La parola: È vicino il regno dei cieli, non esprime, mi pare, il senso di un raccorciamento temporale. Perché il regno non viene in modo da poter essere osservato, né diranno: Eccolo qui, eccolo qui, eccolo là (Lc 17,20s), ma si indica così la relazione con questo stesso regno che è nella disposizione interiore di quelli che di esso sono degni. Infatti: Il regno di Dio è dentro di voi (Lc 17,21). (Massimo il Confessore, Duecento Capitoli)
La rinuncia [del cristiano] consiste nel distacco dalla vita stessa e nel ricevere la sentenza della morte, in modo da non confidare più in noi stessi (cfr 2Cor 1,9). Questo comincia quando ci rendiamo estranei alle cose estranee, quali i possessi, la gloria vana, le consuetudini umane, l’attaccamento alle cose inutili. Questo ci hanno mostrato i santi discepoli del Signore, quali ad esempio Giacomo e Giovanni, che hanno abbandonato il loro padre Zebedeo, e la stessa barca da cui dipendeva il loro sostentamento. (Basilio il Grande, Regola ampia 8)
Alcune domande per la riflessione personale e il confronto
Sono convinto che il passaggio di Gesù mi chiama anzitutto alla conversione come passaggio dall’egoismo all’amore di Dio e del prossimo?
Di fronte ad ogni gioia e ad ogni tristezza mi chiedo: “Chi sto seguendo adesso?
Che cosa significa per me seguire Cristo?
Sono un collaboratore di Cristo? Ho coscienza di questa responsabilità?
Pregare
L’incontro con Dio è facile e difficile insieme: impossibile e pur necessario, offerto e pur nascosto, è come un dono che l’uomo deve soltanto vedere prendere. Ma anche questo è difficile, anzi è così difficile che il vero incontro sta non nell’andare alla ricerca di Dio finché lo trovi, ma nel vederlo quando egli è già arrivato e presente. Proviamo a scorgere la presenza del Signore, ripercorrendo l’esperienza del Salmista (Sal 26)
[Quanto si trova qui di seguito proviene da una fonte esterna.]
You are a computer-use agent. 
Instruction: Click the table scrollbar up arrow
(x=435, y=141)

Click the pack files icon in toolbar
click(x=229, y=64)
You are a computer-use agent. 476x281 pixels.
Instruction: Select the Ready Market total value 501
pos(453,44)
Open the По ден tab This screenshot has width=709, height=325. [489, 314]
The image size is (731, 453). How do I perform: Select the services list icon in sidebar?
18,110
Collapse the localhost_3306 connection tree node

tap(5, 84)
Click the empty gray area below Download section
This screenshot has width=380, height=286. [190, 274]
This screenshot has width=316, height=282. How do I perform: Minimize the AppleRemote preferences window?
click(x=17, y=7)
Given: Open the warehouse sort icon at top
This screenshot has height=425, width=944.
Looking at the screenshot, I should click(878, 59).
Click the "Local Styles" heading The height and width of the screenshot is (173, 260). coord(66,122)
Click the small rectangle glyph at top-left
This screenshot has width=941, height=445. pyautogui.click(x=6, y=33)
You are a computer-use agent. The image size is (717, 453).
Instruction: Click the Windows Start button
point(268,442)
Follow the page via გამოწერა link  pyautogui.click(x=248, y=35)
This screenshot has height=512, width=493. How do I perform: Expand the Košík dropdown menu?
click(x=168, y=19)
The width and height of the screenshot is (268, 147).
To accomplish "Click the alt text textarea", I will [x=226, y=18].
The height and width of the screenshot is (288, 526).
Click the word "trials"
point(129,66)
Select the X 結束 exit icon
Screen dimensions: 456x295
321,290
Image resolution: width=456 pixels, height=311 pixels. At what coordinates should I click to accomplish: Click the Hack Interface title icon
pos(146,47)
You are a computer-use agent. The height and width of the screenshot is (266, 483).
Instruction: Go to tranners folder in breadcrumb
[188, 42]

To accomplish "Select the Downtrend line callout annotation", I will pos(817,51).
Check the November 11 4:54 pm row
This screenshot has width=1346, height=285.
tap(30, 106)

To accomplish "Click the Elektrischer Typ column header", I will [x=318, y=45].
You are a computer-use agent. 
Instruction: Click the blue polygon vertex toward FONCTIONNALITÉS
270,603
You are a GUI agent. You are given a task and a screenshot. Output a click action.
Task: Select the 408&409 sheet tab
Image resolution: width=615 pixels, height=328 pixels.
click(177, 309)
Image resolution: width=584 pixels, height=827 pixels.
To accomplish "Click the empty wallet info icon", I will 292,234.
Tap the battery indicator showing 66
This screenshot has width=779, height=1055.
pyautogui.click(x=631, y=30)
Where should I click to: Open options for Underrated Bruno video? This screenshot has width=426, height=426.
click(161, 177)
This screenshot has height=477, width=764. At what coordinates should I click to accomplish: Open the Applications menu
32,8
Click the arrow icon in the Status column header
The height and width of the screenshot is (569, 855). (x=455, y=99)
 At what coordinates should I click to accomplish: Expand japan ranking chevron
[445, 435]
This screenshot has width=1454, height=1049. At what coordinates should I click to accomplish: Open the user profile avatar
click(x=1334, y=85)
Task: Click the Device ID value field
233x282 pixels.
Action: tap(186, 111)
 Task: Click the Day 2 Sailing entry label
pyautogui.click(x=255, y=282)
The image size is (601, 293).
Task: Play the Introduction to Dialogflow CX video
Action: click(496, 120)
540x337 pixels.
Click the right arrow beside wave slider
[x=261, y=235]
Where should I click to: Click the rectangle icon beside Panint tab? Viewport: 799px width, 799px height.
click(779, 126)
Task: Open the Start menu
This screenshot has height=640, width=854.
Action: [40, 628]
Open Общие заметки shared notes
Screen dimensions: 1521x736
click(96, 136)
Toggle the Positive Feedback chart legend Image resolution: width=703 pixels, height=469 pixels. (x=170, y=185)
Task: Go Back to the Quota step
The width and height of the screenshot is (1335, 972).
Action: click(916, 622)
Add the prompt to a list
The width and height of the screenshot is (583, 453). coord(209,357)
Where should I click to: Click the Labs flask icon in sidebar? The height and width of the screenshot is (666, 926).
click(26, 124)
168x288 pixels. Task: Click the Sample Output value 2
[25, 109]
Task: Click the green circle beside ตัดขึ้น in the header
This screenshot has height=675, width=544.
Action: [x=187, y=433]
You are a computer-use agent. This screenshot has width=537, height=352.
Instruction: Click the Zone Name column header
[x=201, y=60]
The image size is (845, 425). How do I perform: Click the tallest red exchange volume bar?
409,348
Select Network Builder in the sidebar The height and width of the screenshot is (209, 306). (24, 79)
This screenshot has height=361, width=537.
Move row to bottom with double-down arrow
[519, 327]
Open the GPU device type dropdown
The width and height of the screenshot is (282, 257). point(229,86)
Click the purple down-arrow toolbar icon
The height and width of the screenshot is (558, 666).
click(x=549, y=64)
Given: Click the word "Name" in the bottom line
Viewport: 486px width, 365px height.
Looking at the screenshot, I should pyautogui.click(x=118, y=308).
Il Signore è mia luce e mia salvezza:
di chi avrò timore?
Il Signore è difesa della mia vita:
di chi avrò paura?
Una cosa ho chiesto al Signore,
questa sola io cerco:
abitare nella casa del Signore
tutti i giorni della mia vita,
per contemplare la bellezza del Signore
e ammirare il suo santuario.
Sono certo di contemplare la bontà del Signore
nella terra dei viventi.
Spera nel Signore, sii forte,
si rinsaldi il tuo cuore e spera nel Signore.
Contemplare-agire
Lasciamoci illuminare dalla luce di Gesù-Parola incarnata del Padre che passa dalla nostra quotidianità. Rispondiamo subito alla sua Parola per divenire sua stabile dimora e nuovi “pescatori di uomini”.